Page MenuHomePhabricator

JSON-based page list
Open, Needs TriagePublicFeature

Description

Feature summary (what you would like to be able to do and where):

Allow users to store JSON-based page lists in (both local and Commons) data namespace (see: T252711, T305571). A page list is a JSON list, which each entries having the following information: (either Title or QID is required)

  • Title - The displayed name of the entry (without disambiguation); by default the label of the Wikidata item
  • QID - The Wikidata QID of the topic
  • page name - Name of local pages of the entry; by default the sitelink of the Wikidata item (may be non-existent, see T123021), or if QID is not defined, the title
  • Any other fields users may define, including free-form Wikitext (T134658: Allow wiki markup data type)
    • This may include some fields that are populated by Wikidata, but can be overrided locally

Use case(s) (list the steps that you performed to discover that problem, and describe the actual underlying problem which you want to solve. Do not describe only a solution):

To populate lists like https://en.wikipedia.org/wiki/List_of_2016_United_States_presidential_electors.

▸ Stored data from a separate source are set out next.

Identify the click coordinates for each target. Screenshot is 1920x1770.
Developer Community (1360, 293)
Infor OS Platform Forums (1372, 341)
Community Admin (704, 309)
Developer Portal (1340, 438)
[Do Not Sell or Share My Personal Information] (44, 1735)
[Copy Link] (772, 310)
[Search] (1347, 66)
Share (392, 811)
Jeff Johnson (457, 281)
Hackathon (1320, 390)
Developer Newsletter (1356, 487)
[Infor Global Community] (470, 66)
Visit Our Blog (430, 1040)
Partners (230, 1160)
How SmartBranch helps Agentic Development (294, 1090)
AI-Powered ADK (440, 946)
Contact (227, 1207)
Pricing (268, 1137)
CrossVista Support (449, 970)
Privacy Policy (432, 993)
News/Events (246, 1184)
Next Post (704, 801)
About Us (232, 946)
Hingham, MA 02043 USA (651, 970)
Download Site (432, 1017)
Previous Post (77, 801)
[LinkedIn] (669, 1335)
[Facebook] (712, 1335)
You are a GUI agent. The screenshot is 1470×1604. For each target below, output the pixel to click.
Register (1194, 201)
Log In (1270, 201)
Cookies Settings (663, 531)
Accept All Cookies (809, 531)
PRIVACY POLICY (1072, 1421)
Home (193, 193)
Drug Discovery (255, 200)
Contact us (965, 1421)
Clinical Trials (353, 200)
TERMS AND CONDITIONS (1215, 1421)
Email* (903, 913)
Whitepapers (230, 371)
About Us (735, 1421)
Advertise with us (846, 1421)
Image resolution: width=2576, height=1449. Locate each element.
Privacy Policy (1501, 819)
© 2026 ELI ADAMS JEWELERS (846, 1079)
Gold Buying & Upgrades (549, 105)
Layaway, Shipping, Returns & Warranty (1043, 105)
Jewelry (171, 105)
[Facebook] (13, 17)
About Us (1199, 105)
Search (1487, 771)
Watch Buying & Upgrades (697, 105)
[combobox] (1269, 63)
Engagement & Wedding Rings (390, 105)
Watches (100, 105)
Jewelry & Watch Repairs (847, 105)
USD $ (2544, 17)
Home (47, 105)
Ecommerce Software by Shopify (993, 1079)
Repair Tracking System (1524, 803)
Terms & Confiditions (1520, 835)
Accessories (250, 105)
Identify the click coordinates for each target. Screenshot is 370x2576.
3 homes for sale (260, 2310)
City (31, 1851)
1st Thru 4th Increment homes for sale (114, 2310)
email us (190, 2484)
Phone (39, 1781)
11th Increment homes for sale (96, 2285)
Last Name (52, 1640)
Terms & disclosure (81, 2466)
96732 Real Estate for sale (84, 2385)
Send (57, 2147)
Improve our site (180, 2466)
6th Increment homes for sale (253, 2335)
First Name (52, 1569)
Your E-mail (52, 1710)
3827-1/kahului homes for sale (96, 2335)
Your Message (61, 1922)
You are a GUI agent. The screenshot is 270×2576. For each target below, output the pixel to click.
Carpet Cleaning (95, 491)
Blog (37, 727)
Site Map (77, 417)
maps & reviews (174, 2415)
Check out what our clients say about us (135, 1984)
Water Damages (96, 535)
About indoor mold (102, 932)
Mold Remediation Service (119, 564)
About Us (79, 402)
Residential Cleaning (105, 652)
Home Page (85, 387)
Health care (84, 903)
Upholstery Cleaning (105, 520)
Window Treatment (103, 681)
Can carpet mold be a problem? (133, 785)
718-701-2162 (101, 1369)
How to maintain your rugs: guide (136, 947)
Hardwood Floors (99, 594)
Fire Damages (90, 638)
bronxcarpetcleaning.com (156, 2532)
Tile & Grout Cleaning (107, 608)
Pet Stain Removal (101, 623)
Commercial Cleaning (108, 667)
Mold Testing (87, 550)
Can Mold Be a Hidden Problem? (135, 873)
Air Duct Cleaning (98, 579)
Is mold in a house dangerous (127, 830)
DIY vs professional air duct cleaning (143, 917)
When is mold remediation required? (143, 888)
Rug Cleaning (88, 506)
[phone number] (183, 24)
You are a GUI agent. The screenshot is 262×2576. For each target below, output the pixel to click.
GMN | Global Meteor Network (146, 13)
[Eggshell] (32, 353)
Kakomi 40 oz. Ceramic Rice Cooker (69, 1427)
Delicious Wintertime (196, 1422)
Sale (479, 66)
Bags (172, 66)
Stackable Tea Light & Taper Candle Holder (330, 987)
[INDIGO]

A more complex case is https://zh.wikipedia.org/wiki/%E7%AC%AC%E5%8D%81%E5%9B%9B%E5%B1%8A%E5%85%A8%E5%9B%BD%E4%BA%BA%E6%B0%91%E4%BB%A3%E8%A1%A8%E5%A4%A7%E4%BC%9A%E4%BB%A3%E8%A1%A8%E5%90%8D%E5%8D%95, which is a table-based list, and https://zh.wikipedia.org/wiki/%E5%85%A8%E5%9B%BD%E4%BA%BA%E6%B0%91%E4%BB%A3%E8%A1%A8%E5%A4%A7%E4%BC%9A%E5%B1%B1%E4%B8%9C%E7%9C%81%E4%BB%A3%E8%A1%A8%E5%9B%A2 contains an extract of one of its section in plain list form.

This will allow user to create lists like https://en.wikipedia.org/wiki/Comparison_of_text_editors. Currently they can only be edited as raw Wikitext (and there are cases that some careless edits will mess up the wikitable syntax). Wikitable is not machine-readable either. With a JSON-based page list, spreadsheet-like cell editing can be used (T134618: Epic: Implement spreadsheet-like cell editing for tabular data)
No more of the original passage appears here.